Objective ->
Copy every entry below word for word, leaving out any pictures.
** Begin **
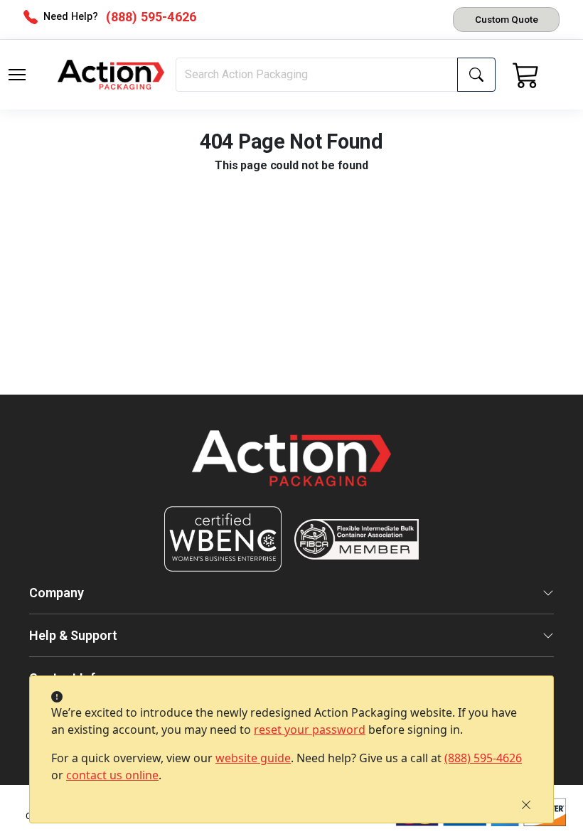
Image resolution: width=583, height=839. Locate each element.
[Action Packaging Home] (291, 468)
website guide (253, 758)
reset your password (309, 729)
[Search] (476, 75)
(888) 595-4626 (483, 758)
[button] (17, 75)
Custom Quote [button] (506, 19)
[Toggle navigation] (17, 75)
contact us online (112, 775)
** End **
Written response ->
Image resolution: width=583, height=839. Locate each element.
[Action Packaging Home] (291, 468)
website guide (253, 758)
reset your password (309, 729)
[Search] (476, 75)
(888) 595-4626 (483, 758)
[button] (17, 75)
Custom Quote [button] (506, 19)
[Toggle navigation] (17, 75)
contact us online (112, 775)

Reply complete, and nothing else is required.